The concert was announced on 5 October 2015, and 80 percent of the tickets sold out in less than a month after they became available on 9 October. Listed from RM 78 to RM 518, the tickets were made available for online purchase from the online ticket vendor AirAsiaRedTix.com. The tickets were also available for manual pick-up from various select official physical ticket vendors. Datuk Juhari Shaarani, Istana Budaya's Director-general, commented in an interview that "Anything that involves Siti Nurhaliza, [has] never failed, especially her concerts. Siti is definitely still excellent as a crowd puller. [She can] organize any kinds of concerts at IB (Istana Budaya), [and] the results will be out of the ordinary." (Note: Original:"Apa sahaja yang membabitkan Siti Nurhaliza, tidak pernah gagal terutama konsertnya. Siti sememangnya masih unggul sebagai crowd puller. Buatlah apa sahaja konsert di IB, hasilnya memang luar biasa.")

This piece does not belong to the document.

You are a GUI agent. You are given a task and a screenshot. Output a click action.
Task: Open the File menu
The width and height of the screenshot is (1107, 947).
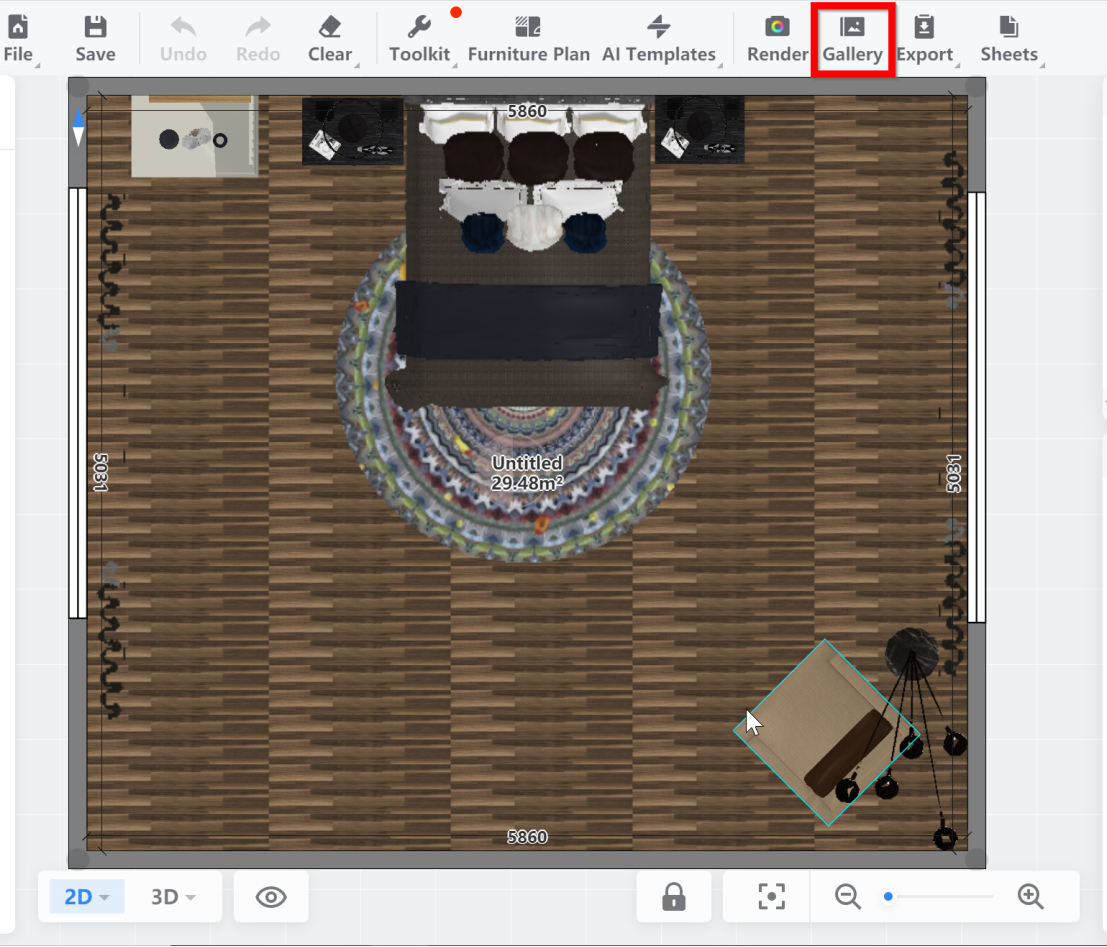(18, 38)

In late December 2015, it was revealed that with attendance of 2500 people, Konsert Satu Suara, Vol. 2 generated more than RM 650 000 from the sale of tickets. Konsert Satu Suara, Vol. 2 was also crowned as the highest-grossing locally produced concert at Istana Budaya for 2015.

==Footnote==
- Note 1: A news report by Shazryn Mohd. Faizal of The Rakyat Post, stated that Ramli Sarip performed "Jikalau Berkasih" and "Istilah Bercinta" for his solo during both nights of the concert. This may have been an error in reporting, since the original final press release lists him as performing "Jikalau Berkasih" and "Budaya" instead of "Jikalau Berkasih" and "Istilah Bercinta".